Presiding Bishop Katharine Jefferts Schori and others have maintained that pursuit by The Episcopal Church of property litigation is required by fiduciary duty. For example, in October 2007 the Presiding Bishop gave deposition testimony in the Virginia litigation against several congregations, saying, “I have a responsibility both in a fiduciary sense and an ecclesiastical sense to protect the assets of the Episcopal Church and to protect the integrity of the Episcopal Church” and also that “I believe I have a fiduciary responsibility to protect the assets of the Episcopal Church for the mission of the Episcopal Church.” In the same testimony, asked about her refusal to suspend litigation in response to the requests of the Anglican Communion Primates in the Dar es Salaam communiqué, she responded, “I cannot suspend what I have a fiduciary duty to protect.” In connection with the San Joaquin litigation, Bishop Jerry Lamb said the litigation was required by “a canonical, fiduciary and moral duty to protect the assets and property of the church for the church’s mission.”

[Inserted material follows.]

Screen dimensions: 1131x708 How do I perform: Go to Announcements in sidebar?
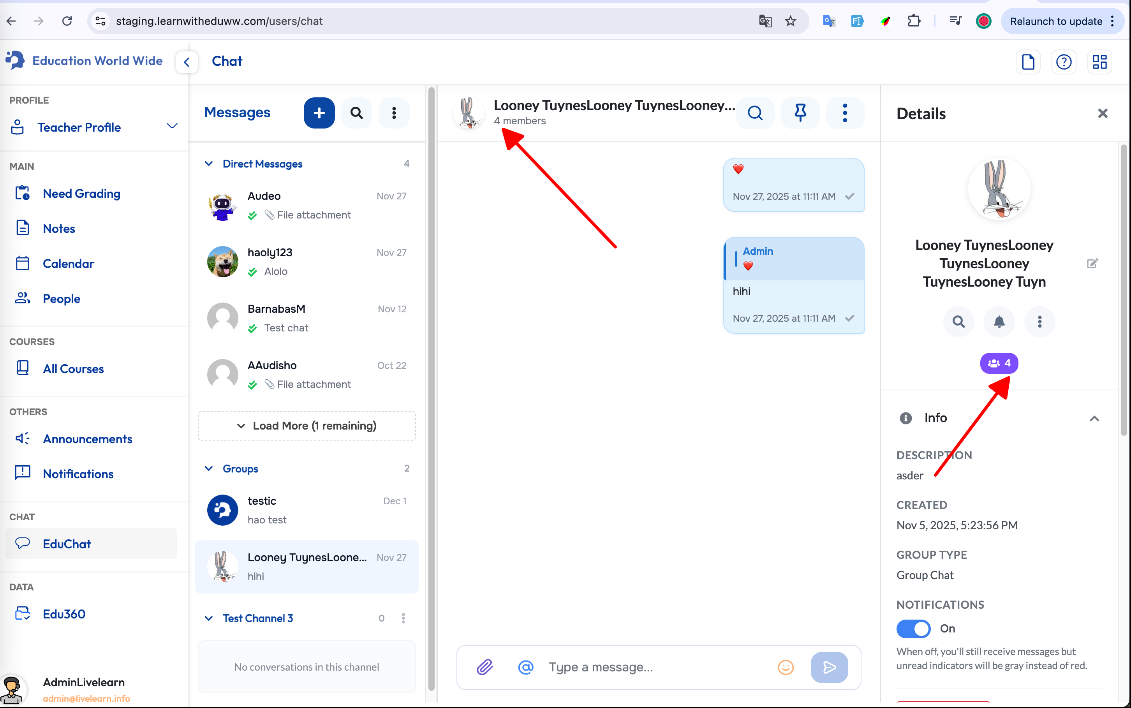[x=88, y=439]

A recurring element in statements attempting to justify litigation against dioceses and parishes is the assertion that TEC needs the assets for “mission.” Apparently it is assumed that the Church’s mission cannot be conducted unlinked from a national organizational structure. The linkage of litigation to mission has even worked its way into the Episcopal Church’s financial reporting and budget categories. The litigation line item in the financial statements and budgets bore the caption “Property protection for mission” beginning in March 2007 and continuing until September 2007 when the words “legal costs” were appended after concern was expressed by audit committee members that the caption did not clearly indicate the nature of the expense. A more recent association of property lawsuits with the Episcopal Church’s mission was made in a post-General Convention 2009 letter from the Presiding Bishop to the House of Bishops, attributing her position on property disputes to the requirements of “our participation in God’s mission as leaders and stewards of The Episcopal Church . . . .”
In the same letter to the House of Bishops, the Presiding Bishop elaborated on conditions for property settlements that possibly indicate she is facing pressure from at least some quarters for a less rigid stance. It is not at all clear at this point, however, that the fine tuning expressed in the letter points to any new flexibility that will make a practical difference.

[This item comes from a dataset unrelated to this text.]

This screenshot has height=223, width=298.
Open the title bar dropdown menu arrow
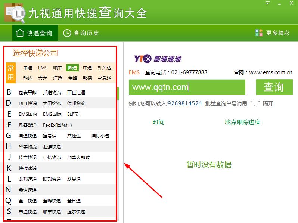[267, 3]
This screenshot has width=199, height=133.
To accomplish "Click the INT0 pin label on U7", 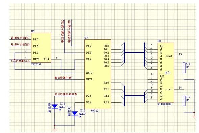I will click(89, 73).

It is at least a starting point that the Presiding Bishop acknowledges that she has duties that are of a fiduciary character. Nonetheless, the basis for the conclusion that those duties require the pursuit by TEC of the legal battles currently being waged is less than clear. A purpose of this paper is to explore some of the considerations relevant to determining whether the Presiding Bishop’s conclusion is correct. In doing this, it is necessary first to consider whether the Presiding Bishop is even the appropriate person to exercise the responsibility claimed. These objectives will be undertaken primarily in the context of the pending litigation against four withdrawn dioceses and related individuals and affiliated diocesan organizations.

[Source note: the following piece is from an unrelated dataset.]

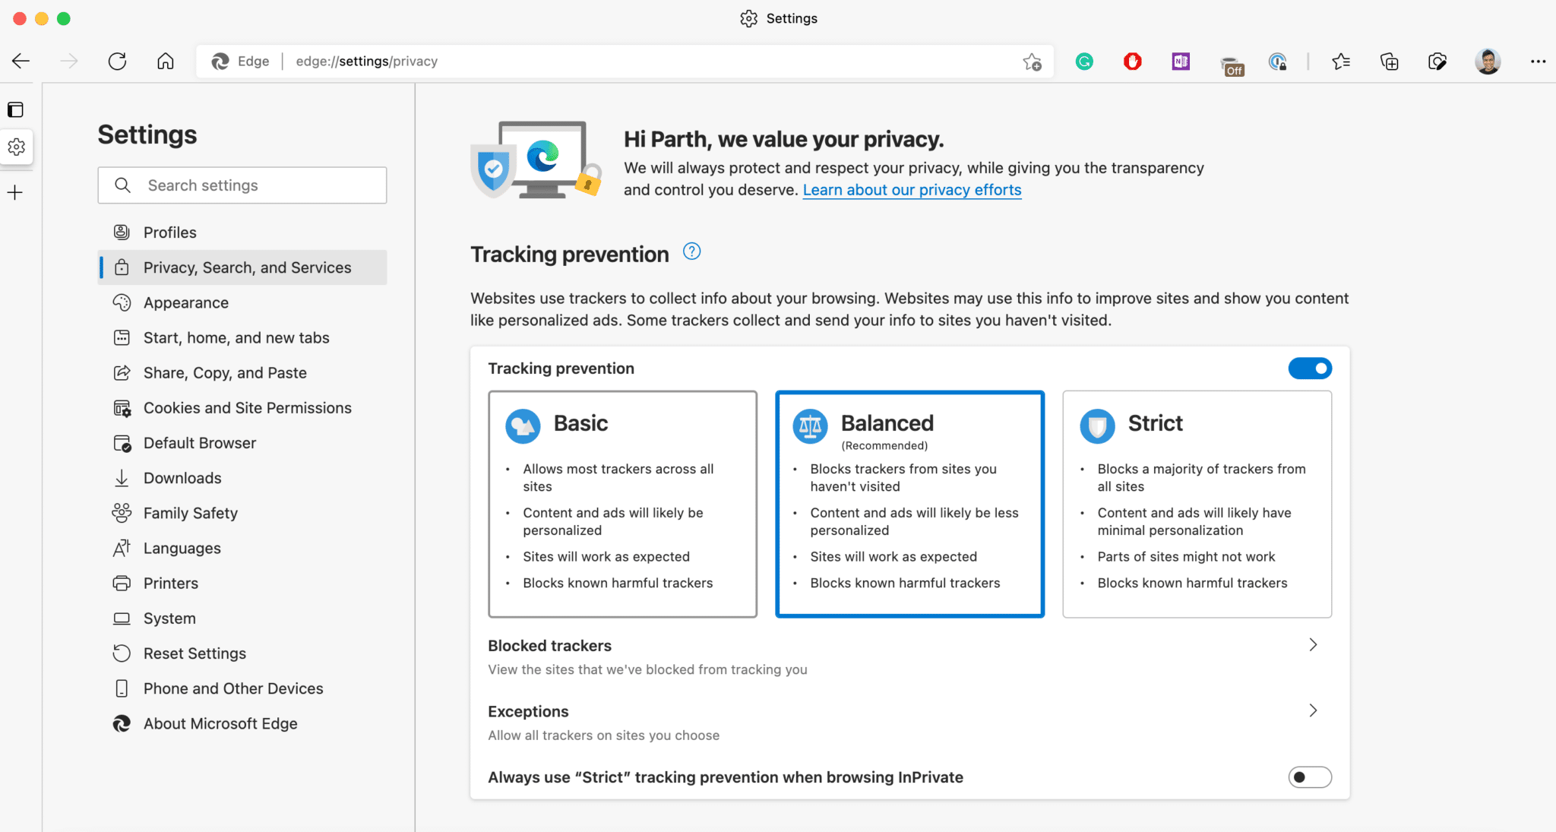Image resolution: width=1556 pixels, height=832 pixels.
Task: Open the Collections toolbar icon
Action: 1389,62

Because ultimately the laws of many different states are (or may in the future be) at issue, because the objective is to discuss principles rather than attempt to express definitive conclusions applicable to particular pending cases, and for reasons of economy, reference will frequently be made (primarily in the notes) to legal sources of broad applicability, such as Restatements of the Law published by the American Law Institute and to statutory provisions and related commentary promulgated by the National Conference of Commissioners on Uniform State Laws and the Committees on Corporate Laws and Nonprofit Organizations of the Section of Business Law, American Bar Association, rather than to state-specific authorities.